Georges: La liste des auteurs afrikaans ne s’arrête pas là. Pour l’anthologie Actes Sud UNESCO, pilotée par l’excellent Denis Hirson, je me suis plongé dans les poèmes de Sheila Cussons, Ingrid Jonker, Adam Small, Wilma Stockenström, Charl-Pierre Naudé, Johann de Lange… Dans le cas d’ouvrages collectifs, j’ai traduit une nouvelle de Barto Smit, un chapitre d’André Brink. Je trouve passionnant de découvrir ces univers nouveaux, la façon dont chacun malaxe l’afrikaans.

Depuis 2015, j’ai abordé un autre type de traduction, à savoir les romans policiers de Deon Meyer. Cela fait appel à un vocabulaire différent, voire à une autre langue. En effet le capitaine Cupido, personnage récurrent, s’exprime en kaaps, tandis que son collègue Griessel parle en afrikaans. C’est d’ailleurs ce qui m’a poussé par la suite vers le premier roman de Ronelda Kamfer, Kompoun. Sa version en français sortira en avril 2025 sous le titre Le cantonnement aux éditions Zoé, en Suisse. C’est par défi que je me suis lancé dans l’aventure. Une fois de plus, je manquais de dictionnaire. Un ouvrage trilingue (afrikaans-kaaps-anglais) est encore en préparation. Fort heureusement, l’autrice a répondu régulièrement à mes questions, et Breytenbach, qui a grandi dans un environnement métis à Wellington, sait fournir des explications utiles (par exemple slam = musulman). Non seulement le roman regorge d’expressions peu compréhensibles, mais encore le thème (une adolescente tabassée par son père) met le traducteur mal à l’aise. J’ai lu qu’il s’agit d’un des vingt meilleurs romans jamais écrits en afrikaans. Je suis curieux de voir quelle sera la réaction du public francophone à la sortie livre. Il s’apparente au choc que fut jadis, pour le cinéma, le film d’Ettore Scola Brutti, sporchi e cattivi.

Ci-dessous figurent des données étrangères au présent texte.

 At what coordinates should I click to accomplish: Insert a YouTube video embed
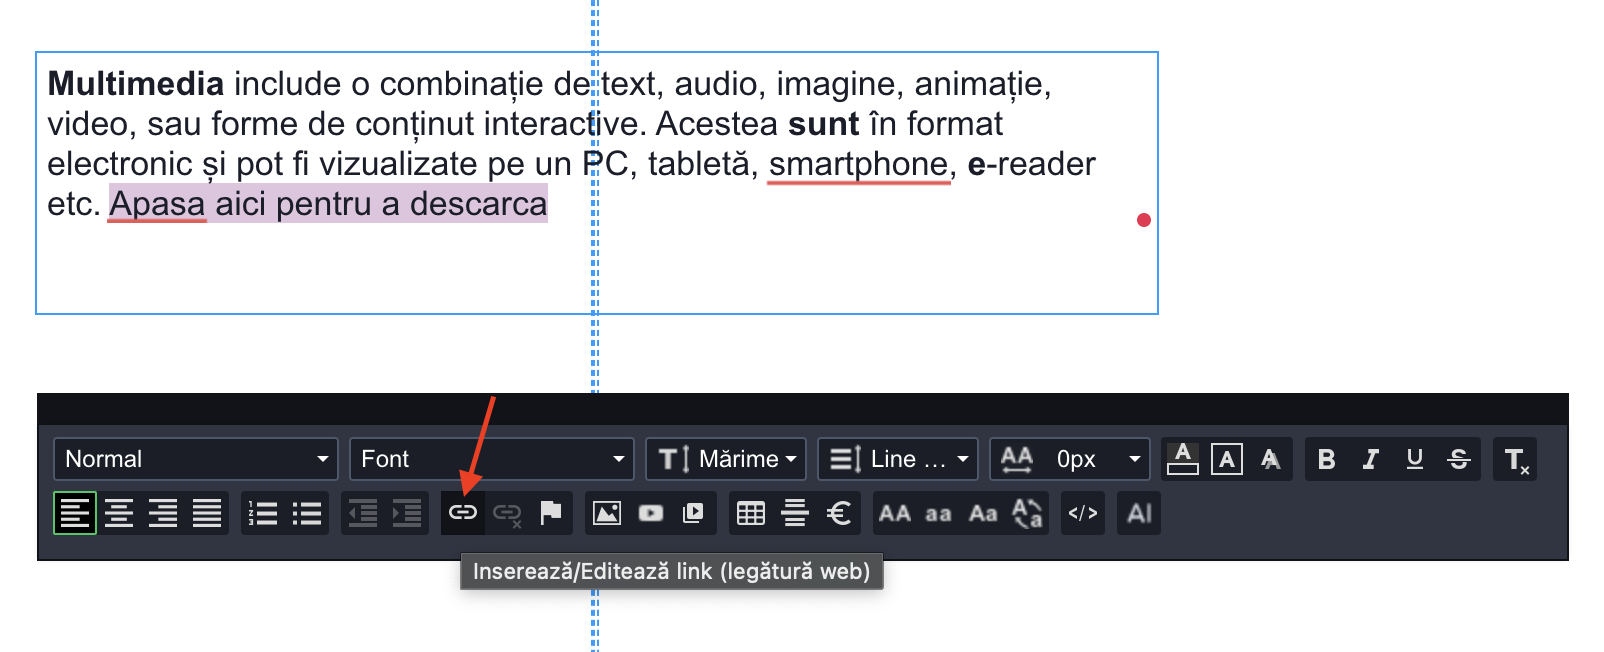[651, 513]
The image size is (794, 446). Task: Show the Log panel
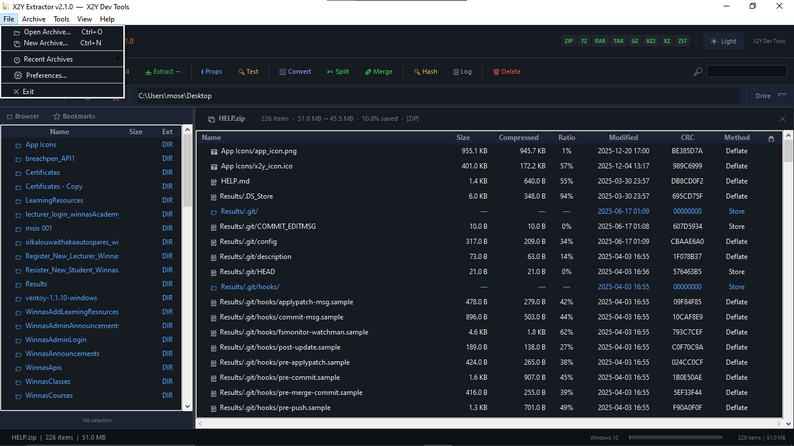(x=462, y=72)
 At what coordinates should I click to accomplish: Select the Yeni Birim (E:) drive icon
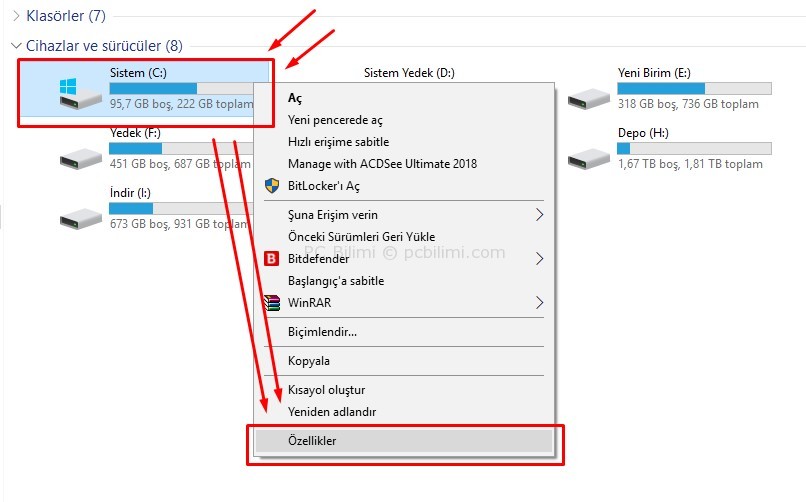coord(589,98)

Antjie Krog et Georges Lory (Photo par Izak de Vries)

Quand je traduis Breyten, je suis emporté par son lyrisme, son art d’inventer des métaphores, de jouer avec les couleurs. Dans tous les coins du ciel, il case des oiseaux, des anges, le souffle du vent. Chez Antjie, je suis sidéré par son audace à Paternoster, son féminisme direct (‘God het tiete en ’n poes’), sa rage contre la pauvreté. Plusieurs fois, nous avons psalmodié à deux voix en deux langues O brose aarde, ’n misorde vir die nuwe verbond. Avec Ronelda, je découvre un monde carrément inconnu, celui des jeunes Métis des années 1990, avec son cortège de drogues et de violences. Chaque fois qu’il me faut lire en public son Pick 'n Pa (remarquablement traduit en français par P-M Finkelstein par La foire aux pères), j’ai la gorge qui se noue.

Oui, les néologismes créés par Breyten sont une gageure. Ils procurent aussi un vrai plaisir quand on trouve une formule bien adaptée. De façon générale, l’afrikaans, langue jeune et malléable, se prête mieux que le français à la création de mots nouveaux.

(Nota: ma spécialité est de traduire des auteurs sud-africains, cela inclut des écrivains anglophones (Matshikiza, Mphalele, Gordimer, Coetzee, Ndebele, Vladislavic, Lebo Mashile), cela s’étend aussi à un auteur (et ami) néerlandais Adriaan van Dis qui a subtilement décrit les premiers changements en Afrique du Sud à la fin des années 1980, Het beloofde land.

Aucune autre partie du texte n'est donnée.